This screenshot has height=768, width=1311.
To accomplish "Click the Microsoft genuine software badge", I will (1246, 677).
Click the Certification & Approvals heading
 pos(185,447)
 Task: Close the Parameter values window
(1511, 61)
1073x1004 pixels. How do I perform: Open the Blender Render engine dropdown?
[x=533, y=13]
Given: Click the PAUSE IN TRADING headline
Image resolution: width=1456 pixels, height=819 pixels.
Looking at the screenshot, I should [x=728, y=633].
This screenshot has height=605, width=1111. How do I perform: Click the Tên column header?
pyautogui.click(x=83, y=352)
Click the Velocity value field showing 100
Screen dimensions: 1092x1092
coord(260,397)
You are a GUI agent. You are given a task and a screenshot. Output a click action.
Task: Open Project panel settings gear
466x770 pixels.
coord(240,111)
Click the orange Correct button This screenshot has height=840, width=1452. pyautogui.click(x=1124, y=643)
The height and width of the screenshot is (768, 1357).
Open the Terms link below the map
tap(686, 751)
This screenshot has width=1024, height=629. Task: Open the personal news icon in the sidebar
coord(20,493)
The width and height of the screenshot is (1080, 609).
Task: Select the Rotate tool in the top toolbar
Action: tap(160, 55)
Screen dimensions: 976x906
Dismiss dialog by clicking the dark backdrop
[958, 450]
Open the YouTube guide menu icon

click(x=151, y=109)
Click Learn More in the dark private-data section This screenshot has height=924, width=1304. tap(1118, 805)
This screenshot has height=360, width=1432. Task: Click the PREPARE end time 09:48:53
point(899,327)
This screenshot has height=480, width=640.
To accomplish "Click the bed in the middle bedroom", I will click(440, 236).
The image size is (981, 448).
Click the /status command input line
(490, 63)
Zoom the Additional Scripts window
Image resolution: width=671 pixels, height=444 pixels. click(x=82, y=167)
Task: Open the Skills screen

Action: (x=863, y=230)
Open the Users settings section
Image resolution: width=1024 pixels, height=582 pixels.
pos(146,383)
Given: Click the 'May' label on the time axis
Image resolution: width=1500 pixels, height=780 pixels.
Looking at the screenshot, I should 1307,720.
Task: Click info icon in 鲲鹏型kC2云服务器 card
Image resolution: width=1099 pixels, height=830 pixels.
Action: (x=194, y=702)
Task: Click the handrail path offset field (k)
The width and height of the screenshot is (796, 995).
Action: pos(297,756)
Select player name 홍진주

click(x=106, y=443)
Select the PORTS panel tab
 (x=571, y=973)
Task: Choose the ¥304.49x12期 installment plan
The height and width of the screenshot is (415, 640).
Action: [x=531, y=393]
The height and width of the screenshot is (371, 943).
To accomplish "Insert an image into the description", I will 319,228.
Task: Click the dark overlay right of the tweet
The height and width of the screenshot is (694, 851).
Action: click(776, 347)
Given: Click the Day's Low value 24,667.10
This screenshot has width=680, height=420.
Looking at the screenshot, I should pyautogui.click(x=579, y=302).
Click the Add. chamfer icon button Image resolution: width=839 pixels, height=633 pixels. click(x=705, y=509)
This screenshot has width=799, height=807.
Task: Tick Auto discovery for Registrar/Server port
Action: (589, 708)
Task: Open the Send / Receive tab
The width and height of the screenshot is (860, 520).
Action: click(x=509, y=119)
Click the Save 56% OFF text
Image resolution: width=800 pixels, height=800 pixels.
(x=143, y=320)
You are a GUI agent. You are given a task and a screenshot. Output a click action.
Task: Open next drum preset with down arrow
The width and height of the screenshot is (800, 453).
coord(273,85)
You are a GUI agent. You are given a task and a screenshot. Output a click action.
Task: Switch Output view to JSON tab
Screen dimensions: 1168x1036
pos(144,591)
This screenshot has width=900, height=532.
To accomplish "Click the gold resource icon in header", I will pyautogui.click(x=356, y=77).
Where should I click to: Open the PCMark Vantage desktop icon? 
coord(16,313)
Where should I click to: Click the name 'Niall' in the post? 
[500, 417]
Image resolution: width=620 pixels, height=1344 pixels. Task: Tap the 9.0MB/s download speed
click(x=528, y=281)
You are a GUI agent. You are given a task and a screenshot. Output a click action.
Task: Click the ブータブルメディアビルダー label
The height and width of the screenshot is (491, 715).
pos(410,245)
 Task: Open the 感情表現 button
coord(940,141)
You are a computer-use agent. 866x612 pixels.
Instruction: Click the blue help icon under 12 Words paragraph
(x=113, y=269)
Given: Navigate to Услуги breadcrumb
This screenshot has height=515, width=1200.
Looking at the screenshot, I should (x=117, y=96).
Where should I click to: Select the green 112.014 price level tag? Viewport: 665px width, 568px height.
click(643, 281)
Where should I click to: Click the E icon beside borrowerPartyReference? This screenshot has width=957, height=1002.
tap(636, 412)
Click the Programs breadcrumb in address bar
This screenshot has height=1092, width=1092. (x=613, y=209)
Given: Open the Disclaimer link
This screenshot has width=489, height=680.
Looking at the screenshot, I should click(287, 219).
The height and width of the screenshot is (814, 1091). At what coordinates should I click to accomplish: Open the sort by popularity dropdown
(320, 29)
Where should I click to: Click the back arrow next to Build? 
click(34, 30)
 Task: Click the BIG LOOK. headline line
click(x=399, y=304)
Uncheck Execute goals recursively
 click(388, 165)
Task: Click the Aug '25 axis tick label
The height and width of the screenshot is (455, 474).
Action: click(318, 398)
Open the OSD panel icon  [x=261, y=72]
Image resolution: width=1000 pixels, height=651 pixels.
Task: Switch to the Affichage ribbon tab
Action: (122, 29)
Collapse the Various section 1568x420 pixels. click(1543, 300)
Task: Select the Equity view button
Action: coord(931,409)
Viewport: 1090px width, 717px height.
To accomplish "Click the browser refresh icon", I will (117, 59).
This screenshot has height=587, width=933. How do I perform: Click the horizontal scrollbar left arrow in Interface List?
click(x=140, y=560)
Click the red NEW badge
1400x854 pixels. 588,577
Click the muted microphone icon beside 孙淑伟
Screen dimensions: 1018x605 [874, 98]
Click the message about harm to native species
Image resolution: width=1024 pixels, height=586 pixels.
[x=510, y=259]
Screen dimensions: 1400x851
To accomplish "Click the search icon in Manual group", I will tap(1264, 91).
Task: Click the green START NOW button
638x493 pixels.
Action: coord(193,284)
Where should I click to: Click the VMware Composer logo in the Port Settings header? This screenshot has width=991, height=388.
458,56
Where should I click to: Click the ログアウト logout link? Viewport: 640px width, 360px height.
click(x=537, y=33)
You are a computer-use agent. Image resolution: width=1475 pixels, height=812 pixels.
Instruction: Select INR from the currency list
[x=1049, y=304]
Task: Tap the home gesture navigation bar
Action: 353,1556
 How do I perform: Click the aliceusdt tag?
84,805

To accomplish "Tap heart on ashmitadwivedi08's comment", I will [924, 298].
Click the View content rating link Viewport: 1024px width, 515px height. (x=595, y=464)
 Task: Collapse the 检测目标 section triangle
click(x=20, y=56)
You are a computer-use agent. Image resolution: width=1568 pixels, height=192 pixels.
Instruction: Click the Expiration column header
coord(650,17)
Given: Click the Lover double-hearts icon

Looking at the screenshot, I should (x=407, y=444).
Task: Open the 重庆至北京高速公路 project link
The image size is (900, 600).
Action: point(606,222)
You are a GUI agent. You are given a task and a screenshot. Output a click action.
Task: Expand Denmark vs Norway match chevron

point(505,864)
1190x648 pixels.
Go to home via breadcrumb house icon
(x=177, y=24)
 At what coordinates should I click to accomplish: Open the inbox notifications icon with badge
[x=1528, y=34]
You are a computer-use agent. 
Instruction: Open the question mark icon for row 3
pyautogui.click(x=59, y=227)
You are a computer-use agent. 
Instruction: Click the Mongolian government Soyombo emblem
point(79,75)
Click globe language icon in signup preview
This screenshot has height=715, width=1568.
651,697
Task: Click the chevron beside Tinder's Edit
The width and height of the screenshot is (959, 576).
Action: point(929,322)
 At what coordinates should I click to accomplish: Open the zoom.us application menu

++++

=== YOUR ASSIGNMENT ===
Only the lines holding the string "computer" are needed; copy each of them from the material above.

=== SOLUTION TO THIS EXERCISE ===
You are a computer-use agent. 866x612 pixels.
You are a computer-use agent. Image resolution: width=1475 pixels, height=812 pixels.
You are a computer-use agent. Image resolution: width=1568 pixels, height=192 pixels.
You are a computer-use agent. 
You are a computer-use agent. 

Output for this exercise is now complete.